Your instructions ▸ In the stretch of the listing from the line containing "Open the second الفاتحة verse via go-to icon" through the end, rename "dropdown" to "menu" and keep everything else unchanged. Leave the pictures out of your answer.

Listing for locating words and elements:
================================
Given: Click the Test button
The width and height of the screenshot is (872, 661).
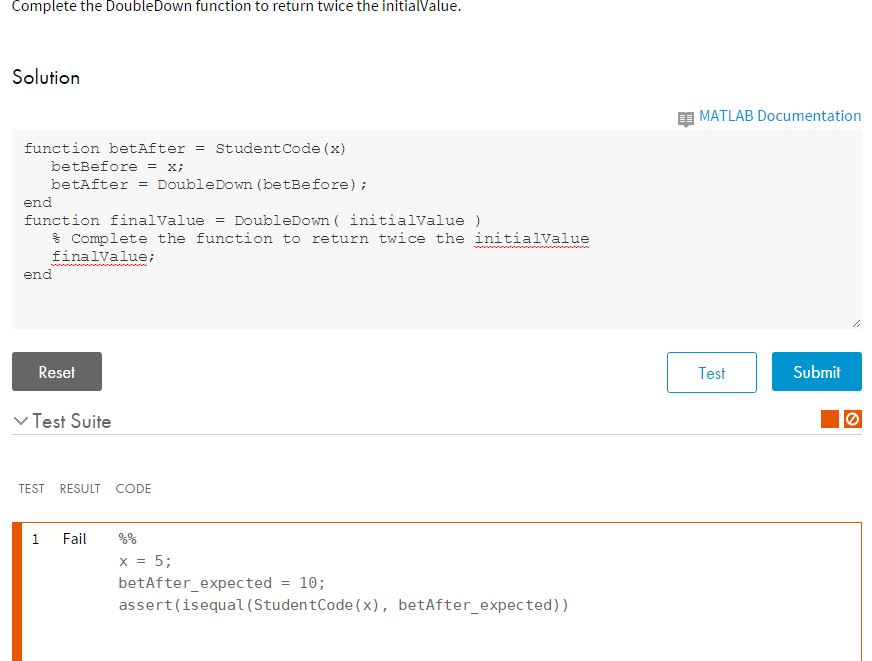Looking at the screenshot, I should 711,372.
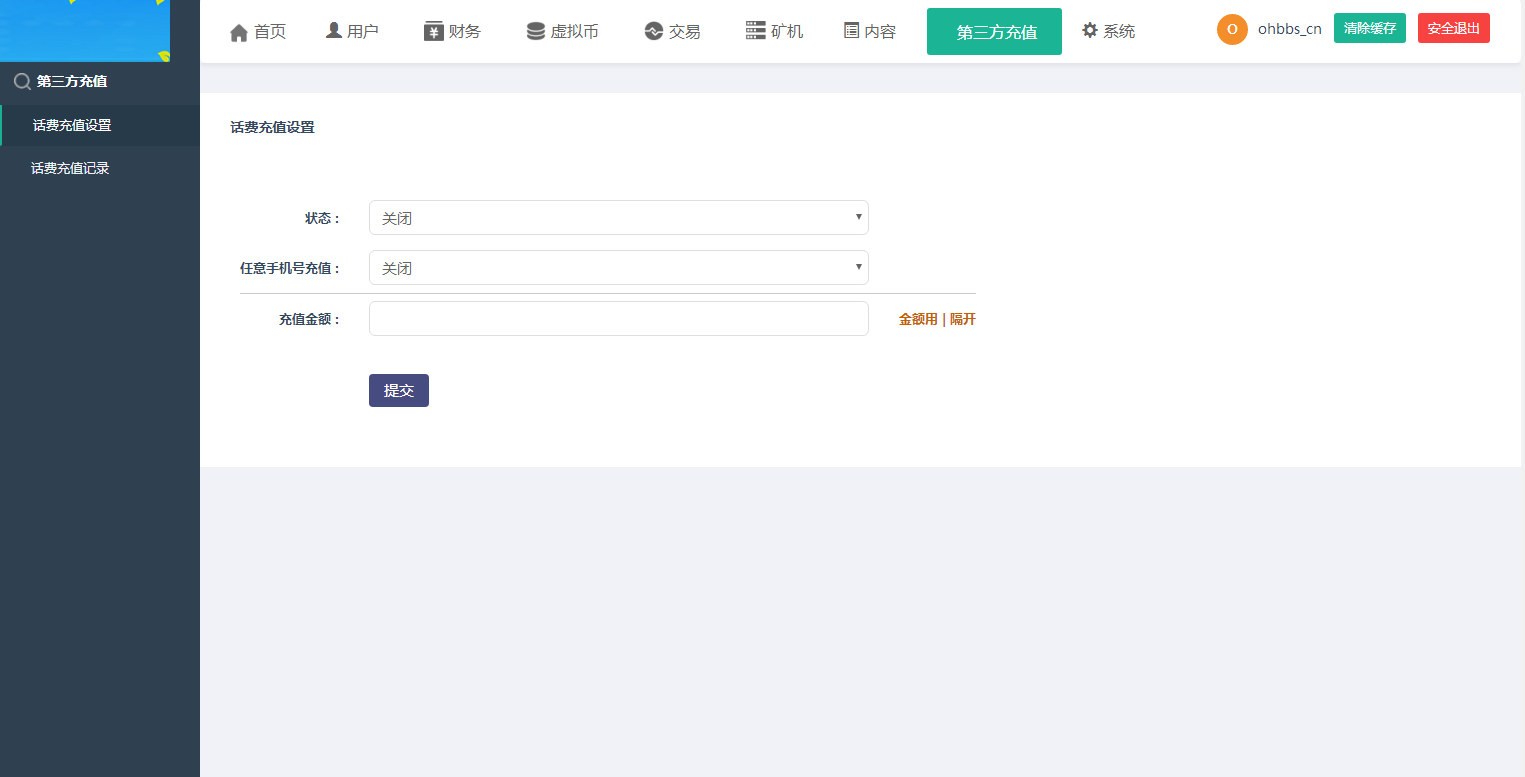
Task: Click the magnifier icon beside 第三方充值 sidebar
Action: (22, 82)
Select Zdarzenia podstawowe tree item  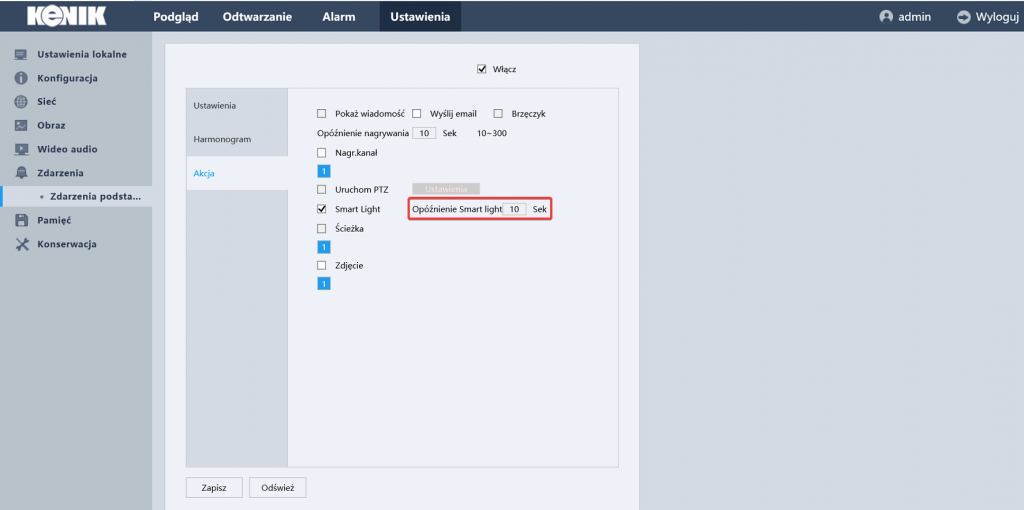click(95, 197)

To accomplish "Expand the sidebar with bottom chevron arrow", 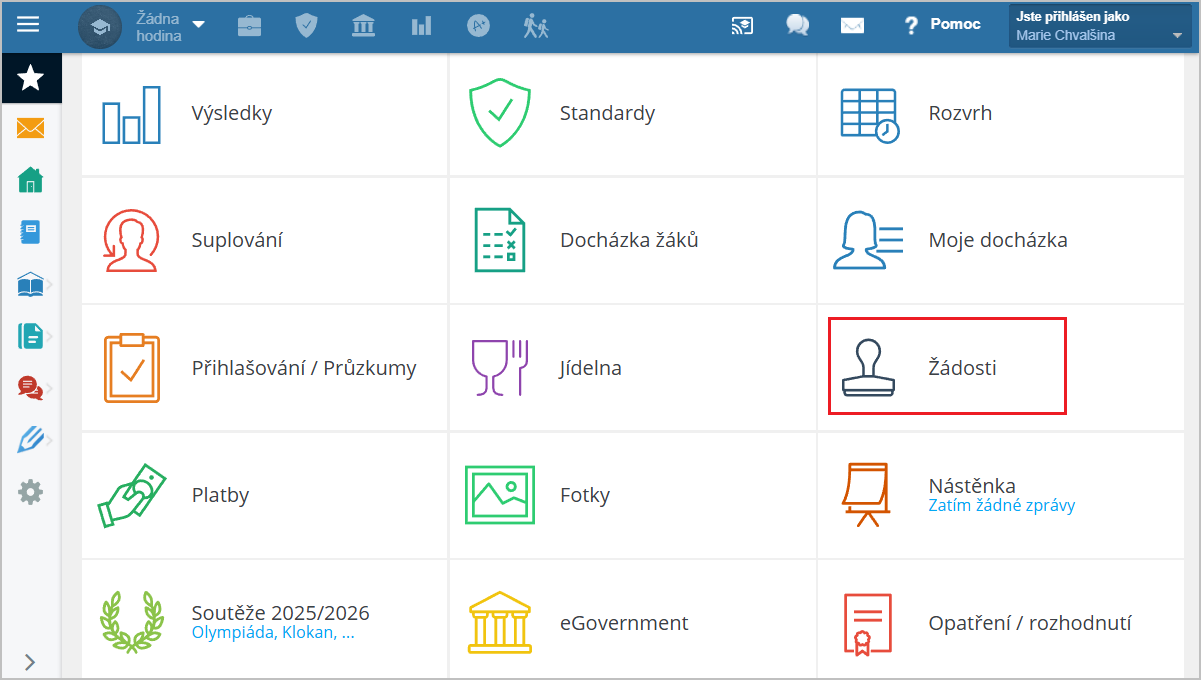I will (x=29, y=661).
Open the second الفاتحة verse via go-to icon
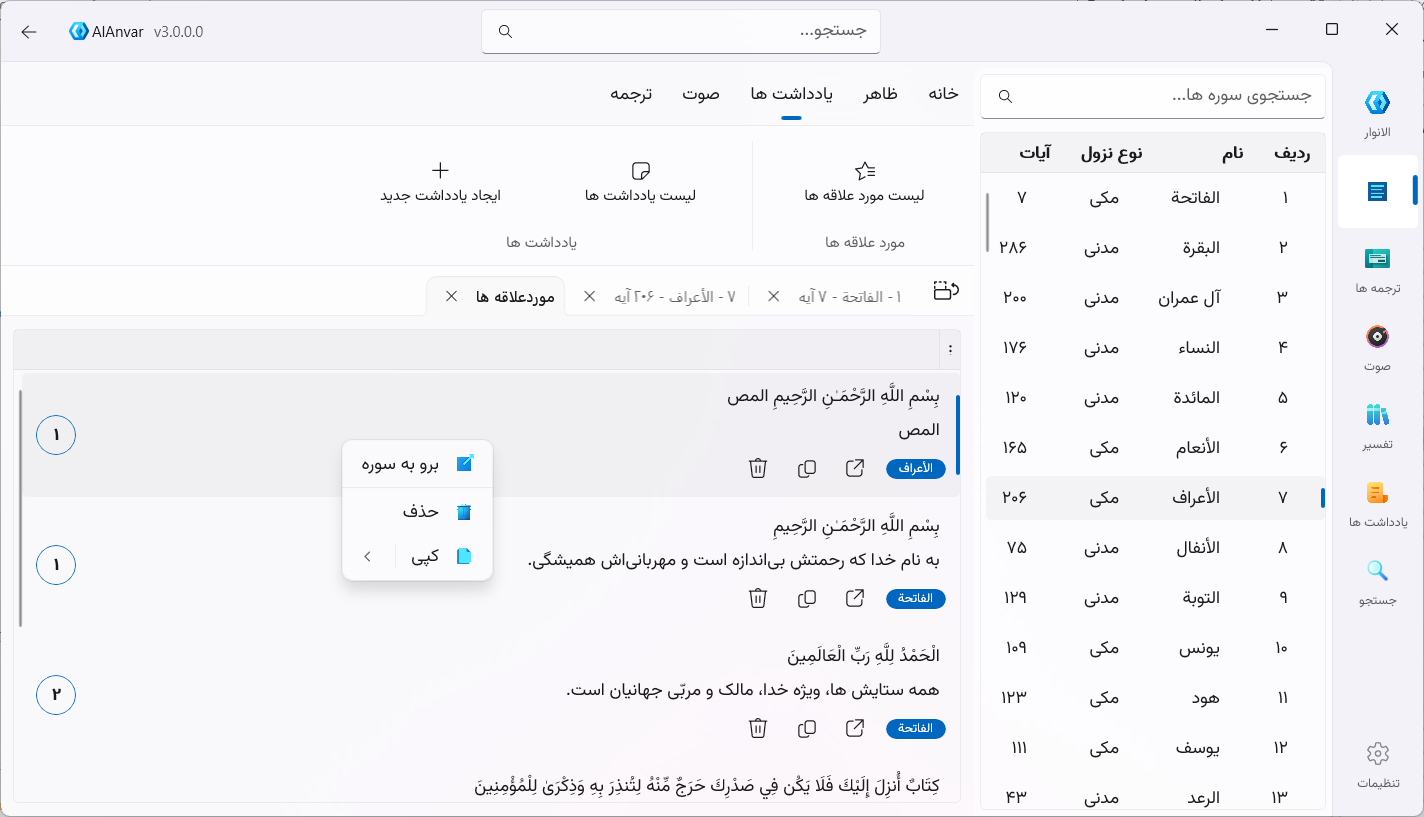Viewport: 1424px width, 817px height. click(855, 728)
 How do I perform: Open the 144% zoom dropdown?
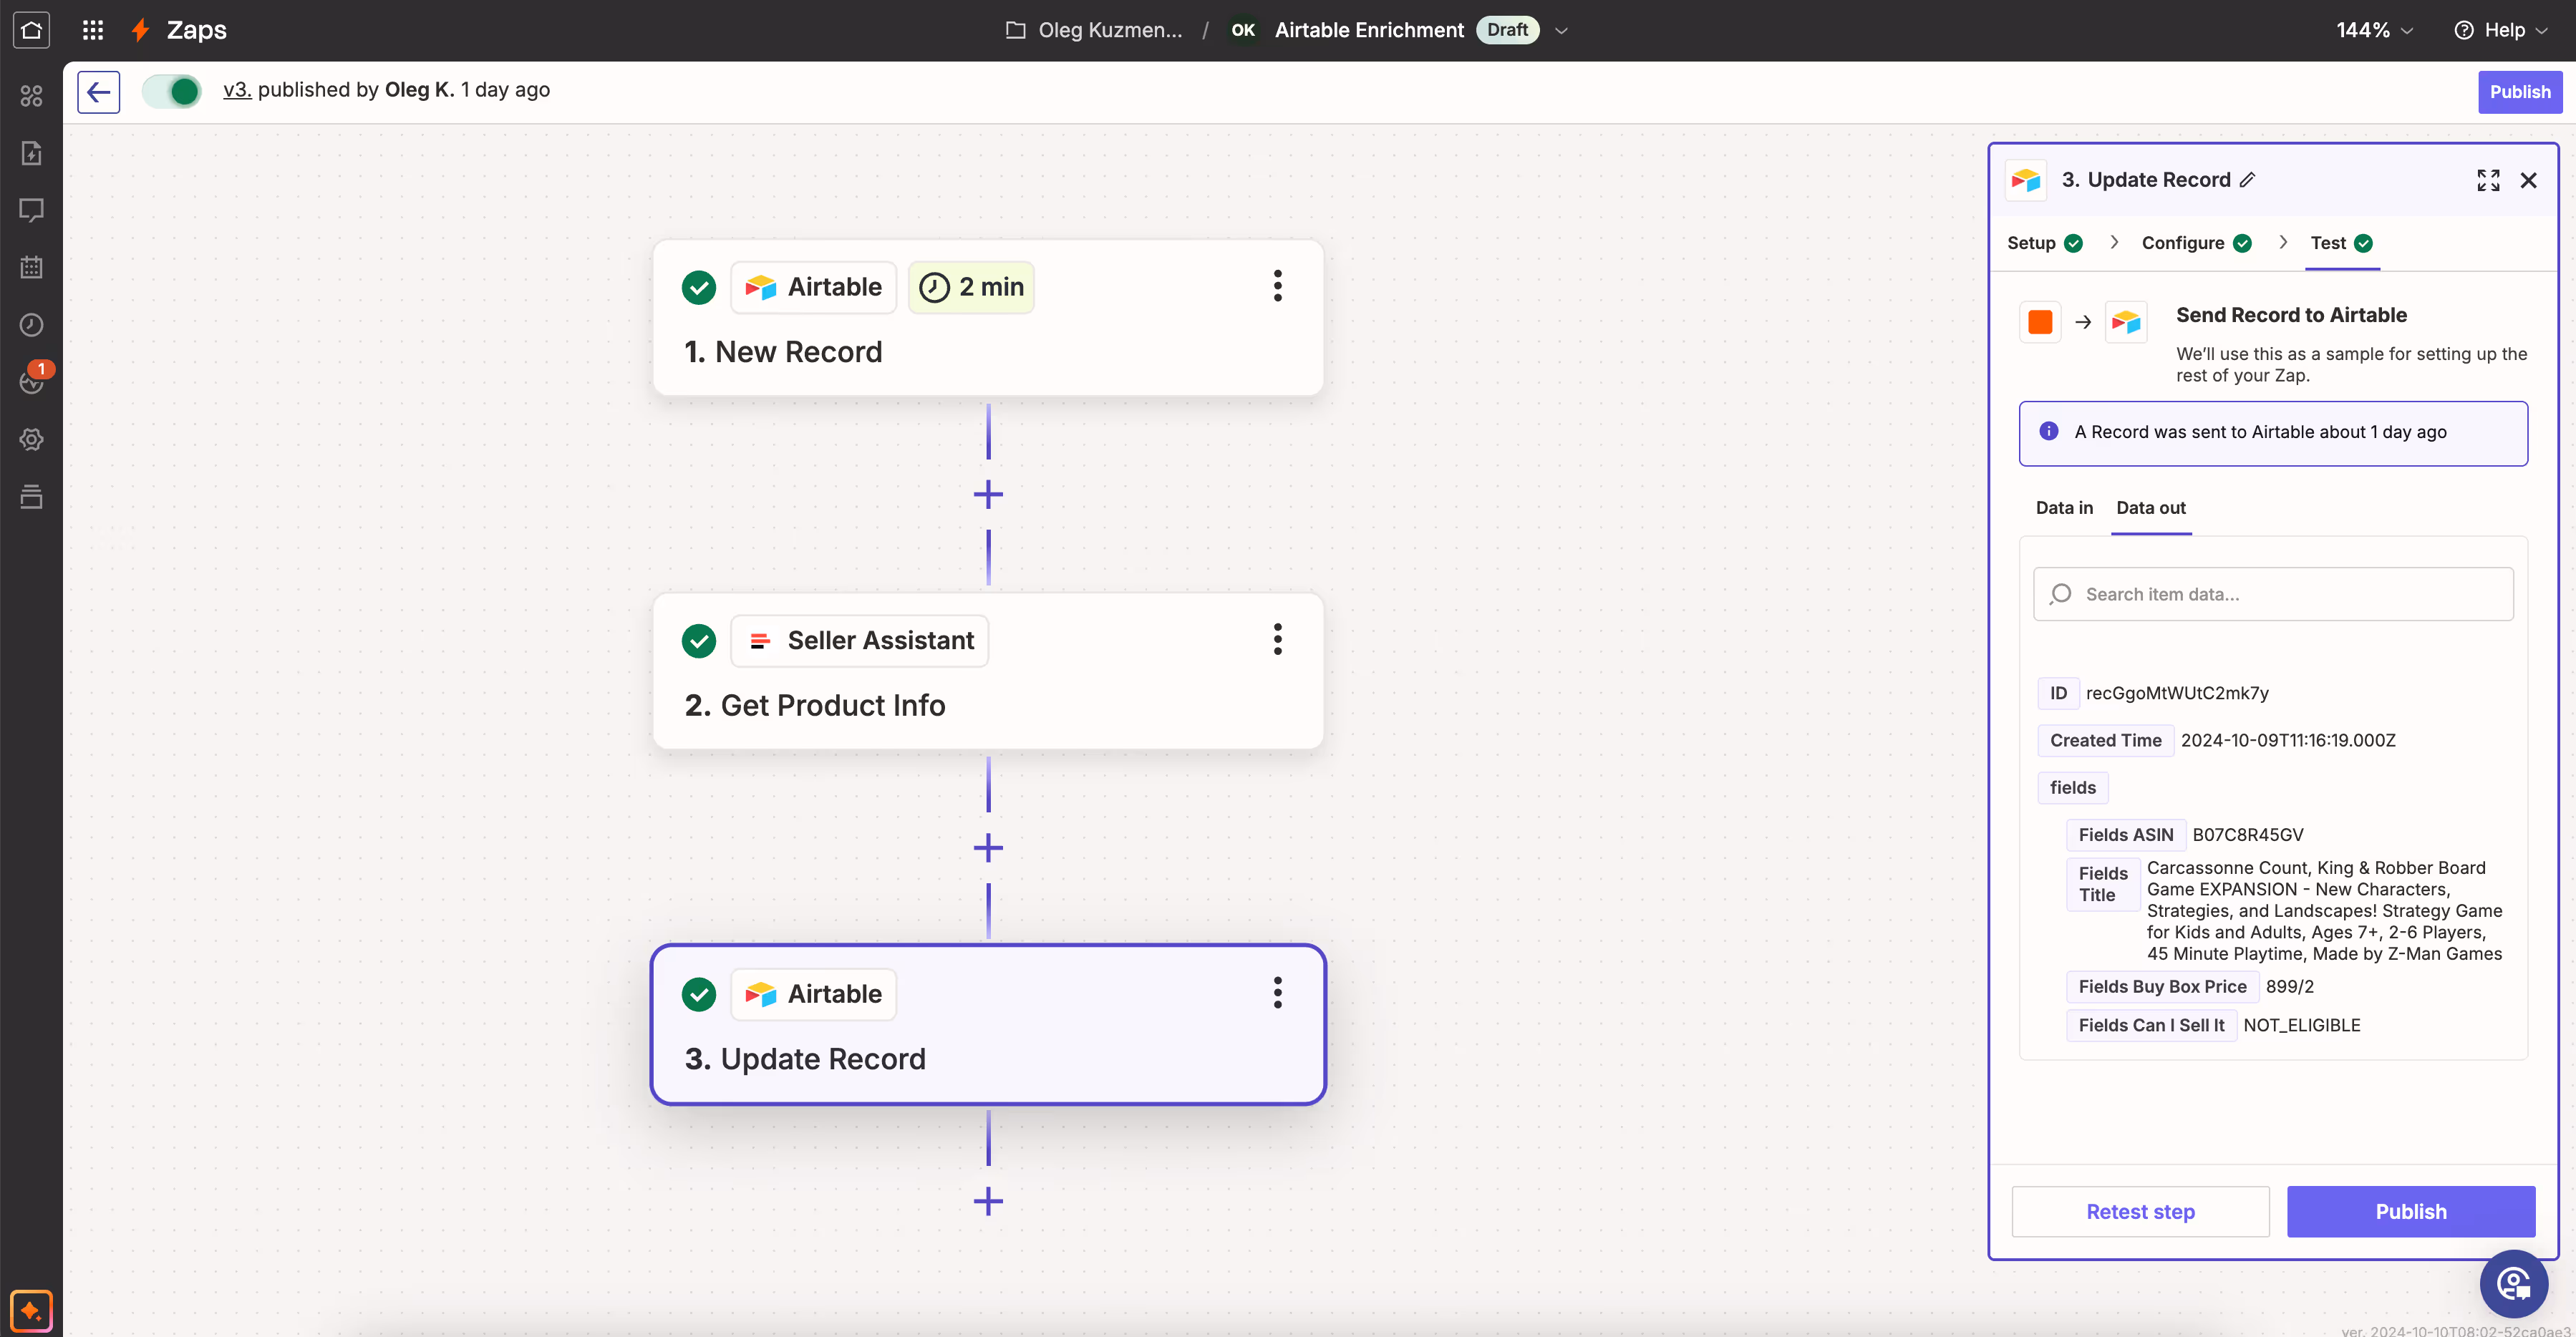2373,30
================================
Response to this exercise ▸
Open the second الفاتحة verse via go-to icon
Viewport: 1424px width, 817px height. click(855, 728)
 How do I perform: Open the 144% zoom menu?
2373,30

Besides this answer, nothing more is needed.